Non so se anche Antonio Taramelli sia stata un’anima buona ma certo è che con il suo scavare e catalogare i momunenti sardi gli ha dato, in un certo senso, l’immortalità.
Taramelli inizia gli scavi presso il pozzo di Sardara nel 1913. Risalente al XIII- XII secolo a.C., il pozzo è stato realizzato in blocchi di basalto ed è uno dei meglio conservati e dei più antichi tra i pozzi nuragici. Consta di una scala con 12 gradini, utile per accedere alla camera ipogeica circolare, con, contrapposta, una bella scala rovesciata.
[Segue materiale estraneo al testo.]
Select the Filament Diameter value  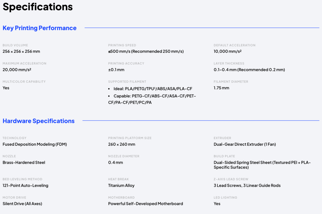point(221,88)

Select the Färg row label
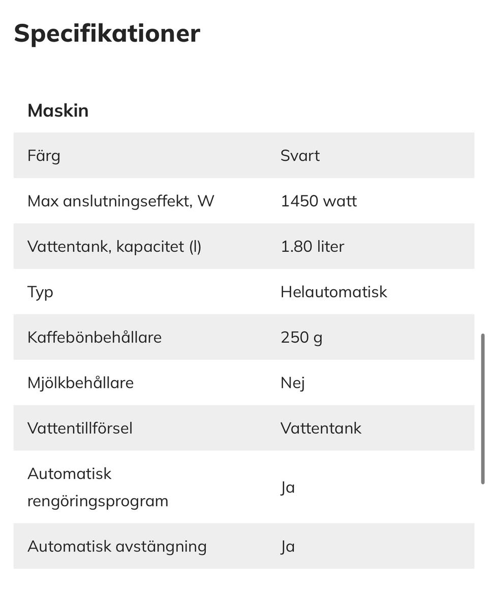44,156
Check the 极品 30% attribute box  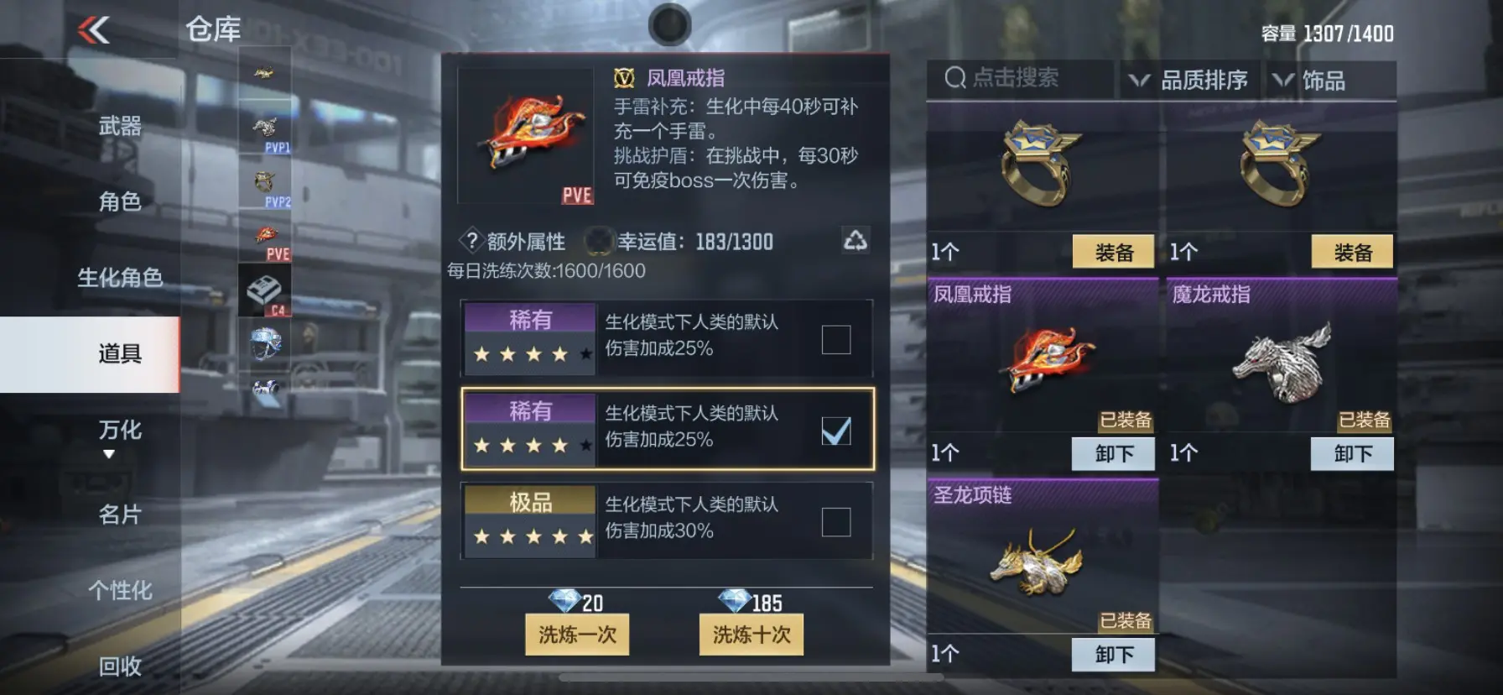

Gli scavi hanno riportato alla luce numerosi ed importanti reperti bronzei e ceramici.
Furono scoperti poi altri 3 pozzi, uno è all’interno della chiesetta bizantina. Ci sono una serie di canali per “giochi d’acqua” che, al periodo nuragico, dovevano dare vita, come immagine spettacolare, a delle vere e proprie fontane. Se capitate dalle parti di Sardara, fateci un salto, vi immergerete nella preistoria più profonda e ne ammirerete la raffinata eleganza nel pozzo, delle capanne e in tutto ciò che quell’area sacra offre e perchè no … magari riuscirete a vedermi … mentre saltello tra un concio e l’altro … beh … altrimenti che immortale sarei!